The molding method is not particularly limited, and for example, any of a variety of molding methods such as a powder compacting (compression molding) method, a metal injection molding (MIM) method, and an extrusion molding method can be used. Among these, from the viewpoint that a sintered body having a near-net shape can be produced, a metal injection molding method is preferably used.
The molding conditions in the case of a powder compacting method are preferably such that the molding pressure is about 200 MPa or more and 1000 MPa or less (2 t/cm2 or more and 10 t/cm2 or less), which vary depending on the respective conditions such as the composition and the particle diameter of the titanium alloy powder to be used, the composition of the organic binder, and the blending amounts thereof.
The molding conditions in the case of the titanium alloy powder are preferably such that the material temperature is about 80° C. or higher and 210° C. or lower, and the injection pressure is about 50 MPa or more and 500 MPa or less (0.5 t/cm2 or more and 5 t/cm2 or less), which also vary depending on the respective conditions.
The molding conditions in the case of an extrusion molding method are preferably such that the material temperature is about 80° C. or higher and 210° C. or lower, and the extrusion pressure is about 50 MPa or more and 500 MPa or less (0.5 t/cm2 or more and 5 t/cm2 or less), which also vary depending on the respective conditions.
The thus obtained molded body is in a state where the organic binder is uniformly distributed in gaps between the particles of the titanium alloy powder.
The shape and size of the molded body to be produced are determined in anticipation of shrinkage of the molded body in the subsequent degreasing step and firing step.
Further, if desired, the molded body may be subjected to machining processing such as grinding, polishing, or cutting.

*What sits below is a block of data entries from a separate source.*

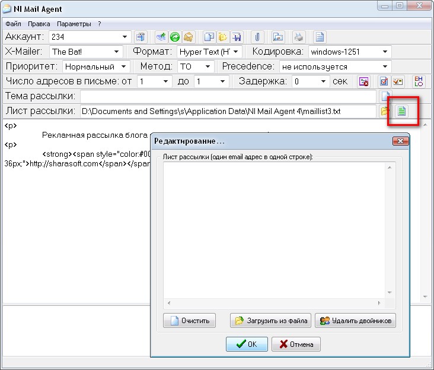Click the EHLO settings icon
This screenshot has width=434, height=370.
[x=419, y=81]
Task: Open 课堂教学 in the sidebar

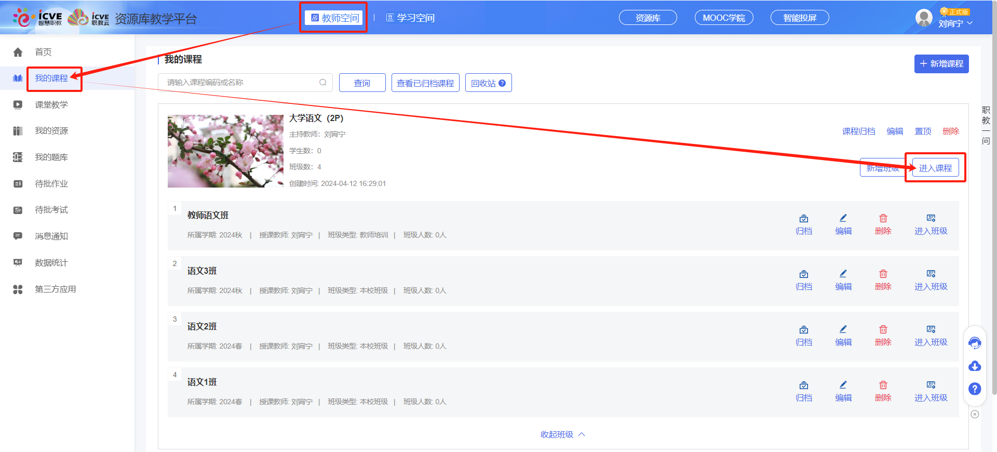Action: coord(51,104)
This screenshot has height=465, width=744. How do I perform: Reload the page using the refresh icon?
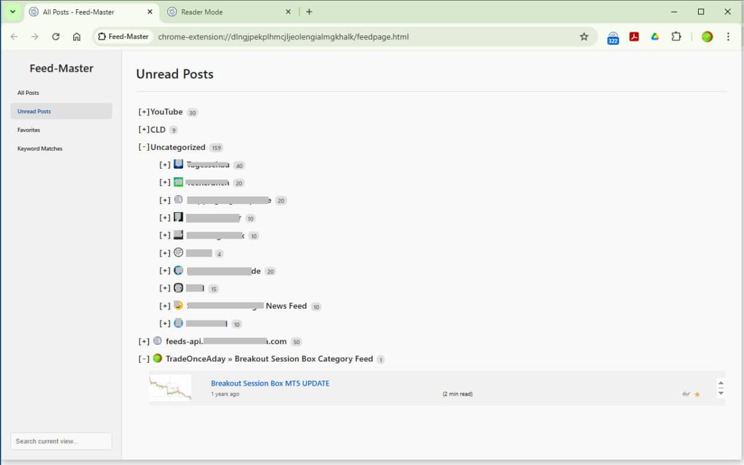pos(55,37)
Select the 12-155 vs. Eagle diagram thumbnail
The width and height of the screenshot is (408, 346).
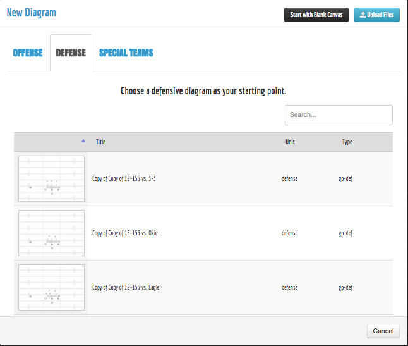click(x=51, y=288)
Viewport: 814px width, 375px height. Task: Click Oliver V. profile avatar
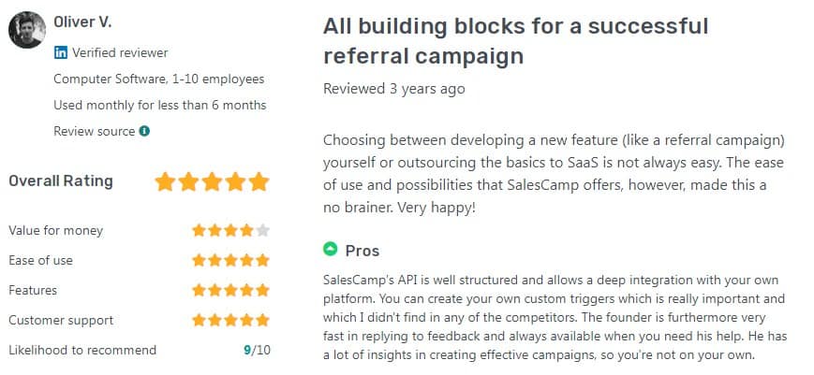[26, 30]
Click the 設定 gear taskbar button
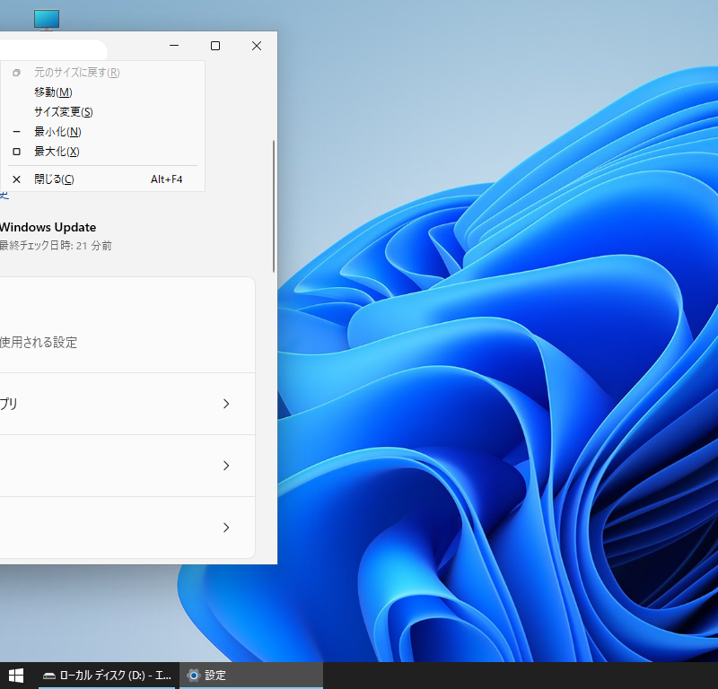The image size is (718, 689). [251, 676]
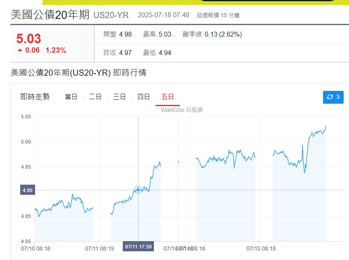Click the red up-arrow beside 0.06

click(x=20, y=50)
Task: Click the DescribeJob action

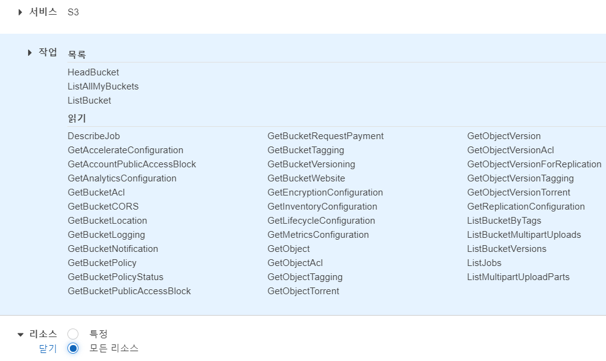Action: coord(94,136)
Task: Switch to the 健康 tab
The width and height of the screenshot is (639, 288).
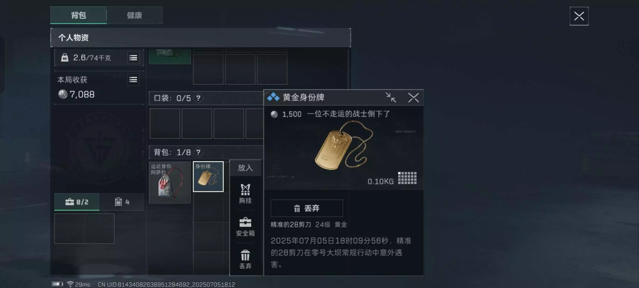Action: click(134, 15)
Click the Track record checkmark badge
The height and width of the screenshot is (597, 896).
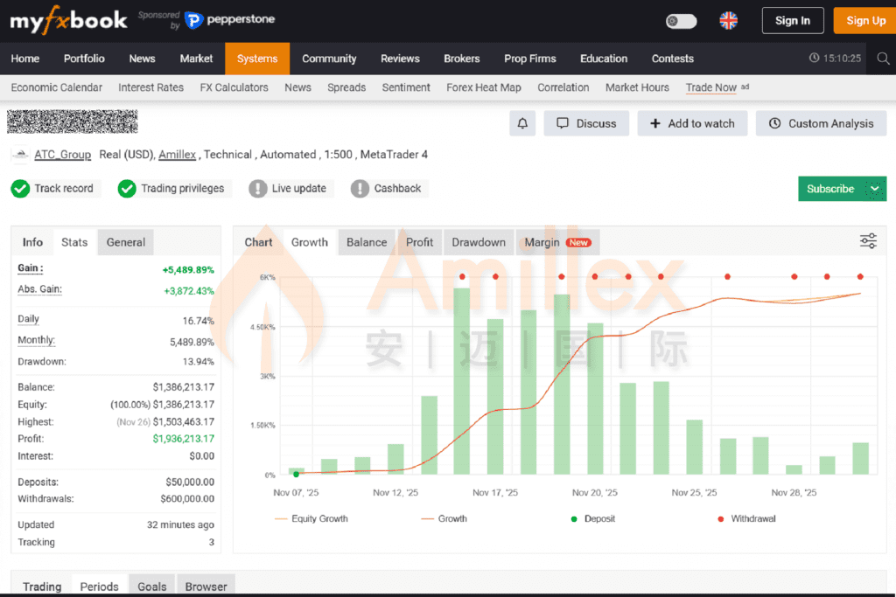(20, 188)
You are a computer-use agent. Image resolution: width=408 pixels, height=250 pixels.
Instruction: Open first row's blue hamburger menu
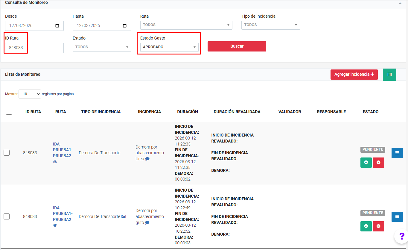point(397,153)
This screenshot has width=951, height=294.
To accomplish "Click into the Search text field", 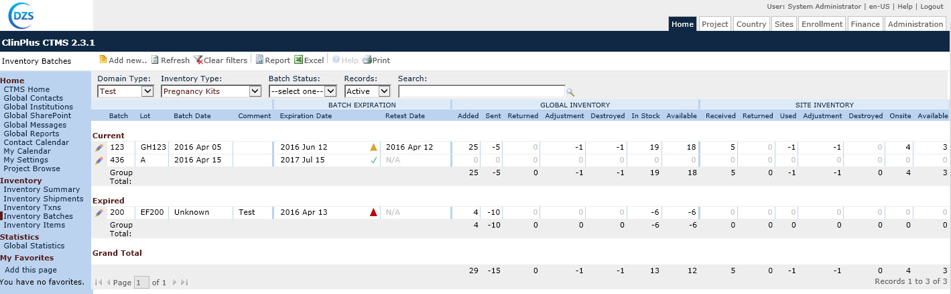I will pos(481,91).
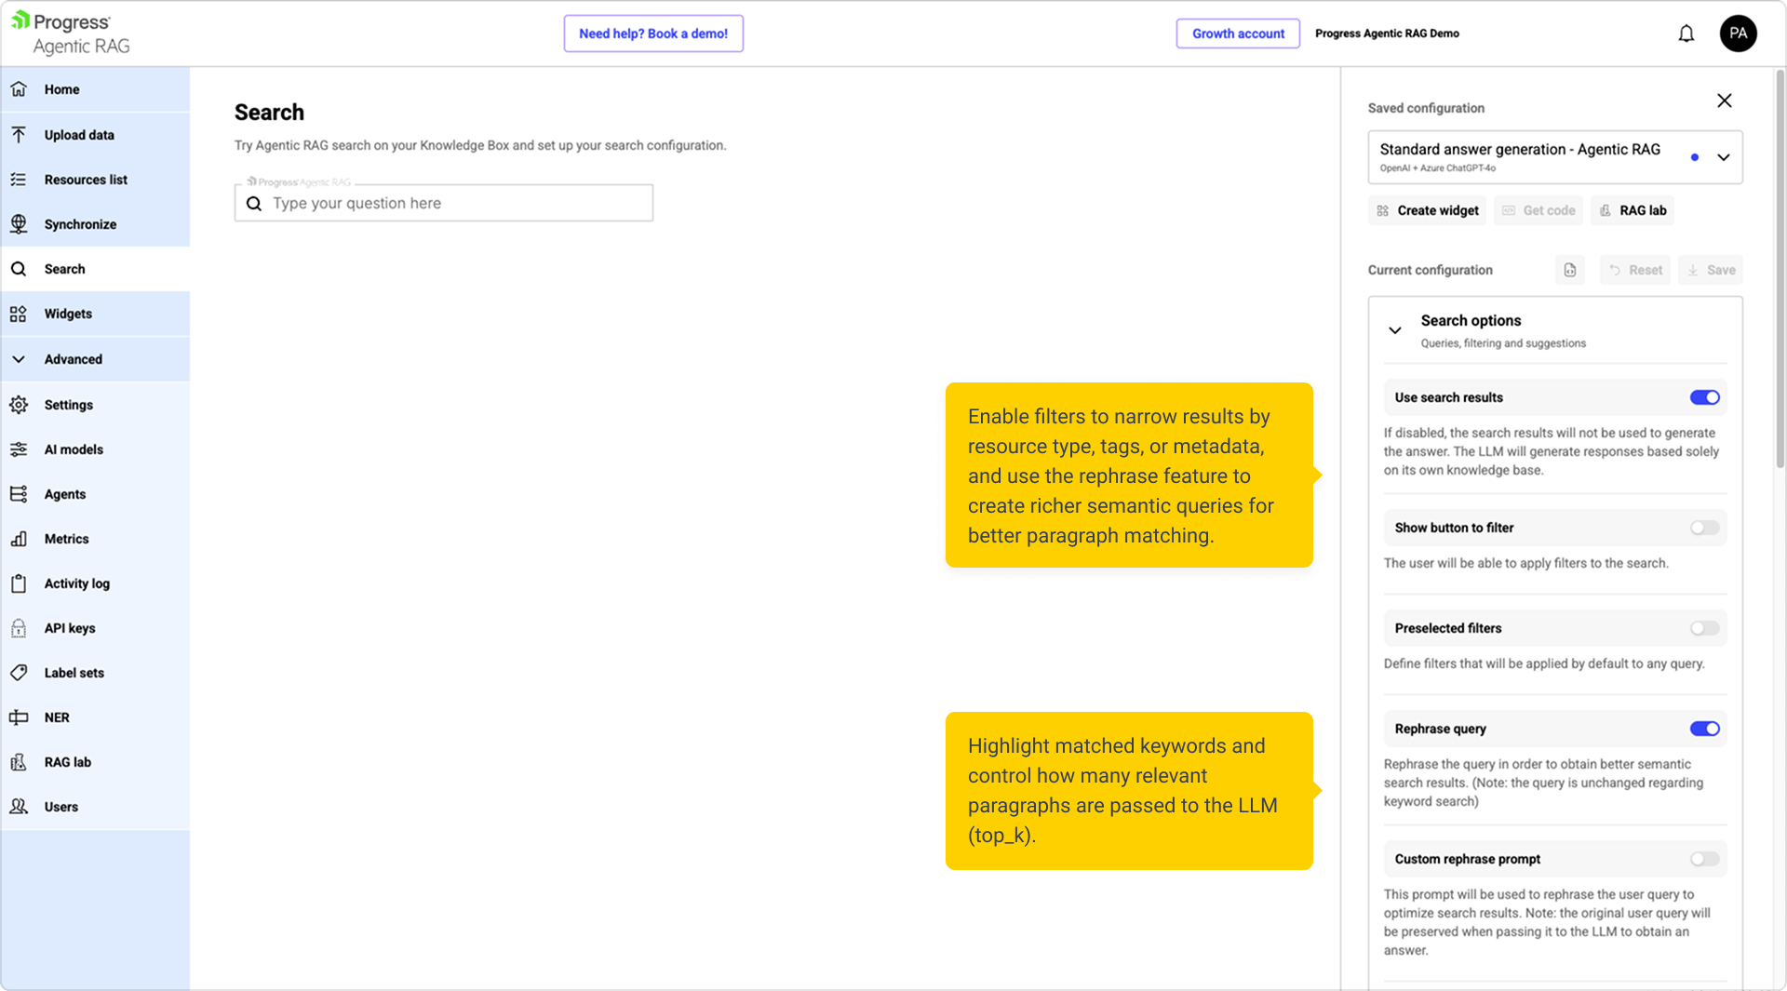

The molded body has a relatively low hardness and relatively high plasticity, and therefore, the machining processing can be easily performed while preventing the shape of the molded body from collapsing. According to such machining processing, the titanium sintered body 1 having high dimensional accuracy can be more easily obtained in the end.
[3] Degreasing Step
Subsequently, the thus obtained molded body is subjected to a degreasing treatment (binder removal treatment), whereby a degreased body is obtained.
Specifically, the degreasing treatment is performed in such a manner that the organic binder is decomposed by heating the molded body, whereby at least part of the organic binder is removed from the molded body.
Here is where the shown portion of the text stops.